El autor de novelas como La tregua o Gracias por el fuego explica que ahora su obra es “más existencial, menos política y social”, y aún así advierte que en su próximo poemario hay una pieza dedicada a George Bush, “que por supuesto no es nada amable”, comenta.
Este poeta, que fue dirigente del Movimiento 26 de Marzo en su país, dejó en los años 70 la política, porque sufría mucho cuando tenía que defender en público cosas del partido con las que no estaba totalmente de acuerdo. Así, decidió que prefería hablar de los problemas políticos y sociales desde el periodismo, incluso desde la literatura, “porque ahí me sentía más libre”, explica.
Pero, además, el autor de obras como El amor, las mujeres y la vida es un gran poeta del amor. “Llevo 57 años casado con Luz, es un caso de amor sostenido”, bromea para presumir de que casi todos sus libros de poemas, el próximo también, están dedicados a ella.
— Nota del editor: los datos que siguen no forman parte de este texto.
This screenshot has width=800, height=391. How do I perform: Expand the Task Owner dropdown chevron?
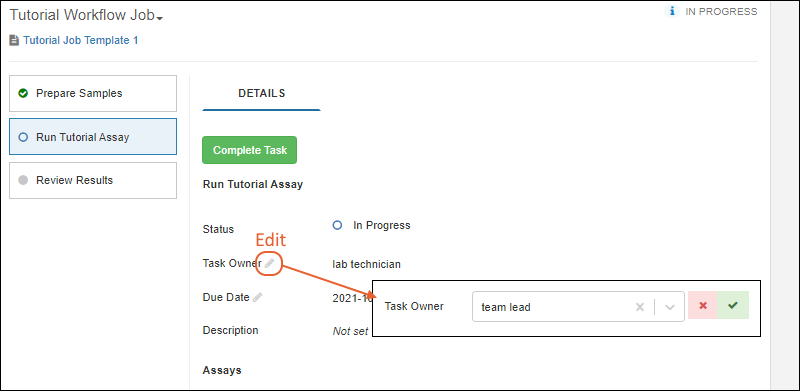[670, 307]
Asegura que el primer verso no se lo regalan los dioses: “como soy ateo, los dioses no me dan nada”, apunta, para añadir que a él “a veces” esa inspiración se la da la realidad y otras ocasiones “una idea que surge”.
Algo que funciona “para los géneros de ficción, porque la poesía es otra cosa, en ella está mucho más metida la vida del poeta”, precisa. Acepta saber que se va acercando su muerte, pero señala que esta no le preocupa tanto como la de la humanidad: “si sigue por este camino de globalización y de guerras, la humanidad va hacia el suicidio”, sostiene.
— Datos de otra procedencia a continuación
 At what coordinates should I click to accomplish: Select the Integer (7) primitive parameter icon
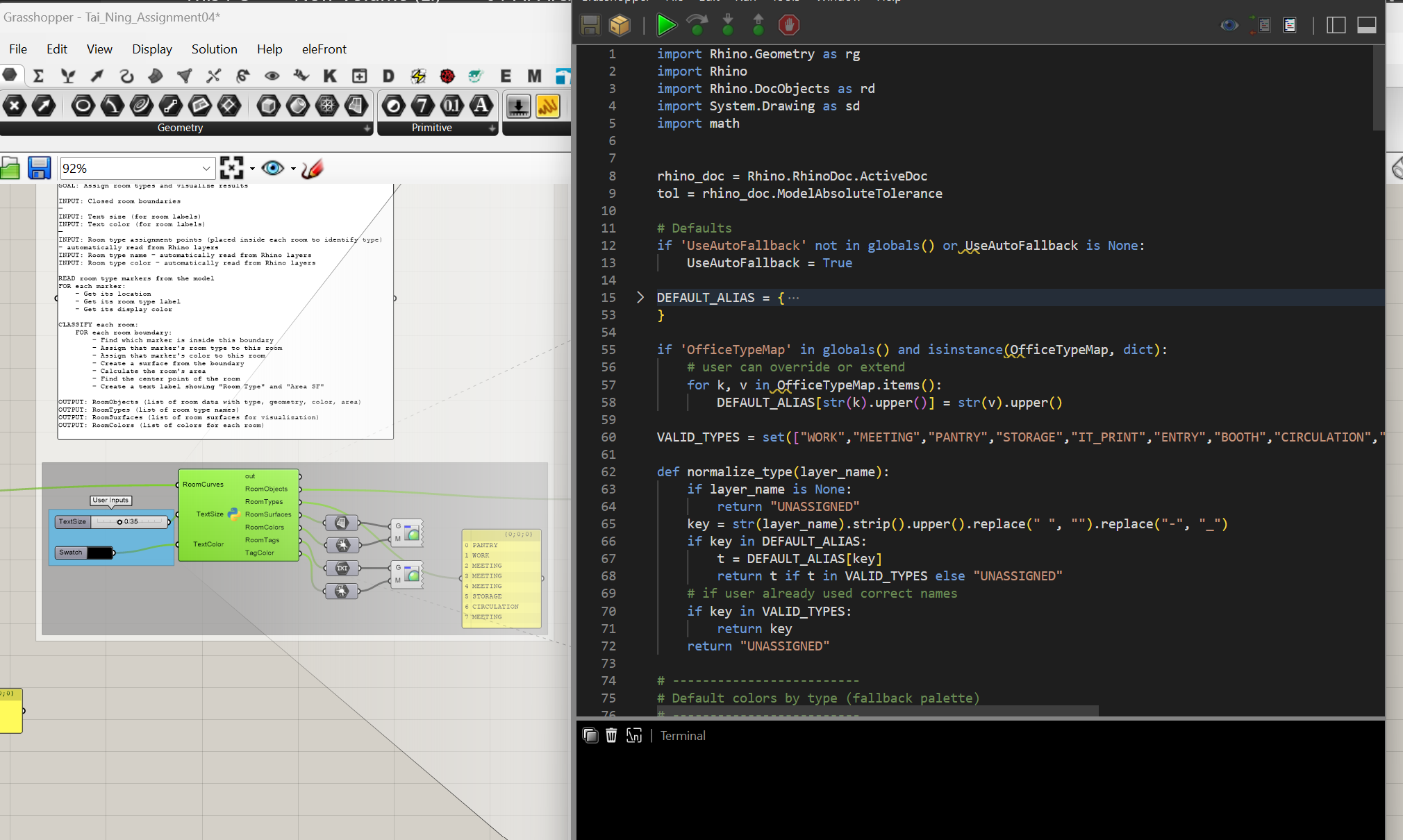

En medio de su pesimismo –“el aguafiestas”, le llama su biógrafo Mario Paleotti–, se siente ahora optimista porque en Latinoamérica han surgido “dos gobernantes que parece que están bien inspirados y no tienen fama de corruptos”, el brasileño Luiz Inácio Lula da Silva y el argentino Néstor Kirchner. “Creo que se puede abrir un camino de esperanza para Latinoamérica”, dice.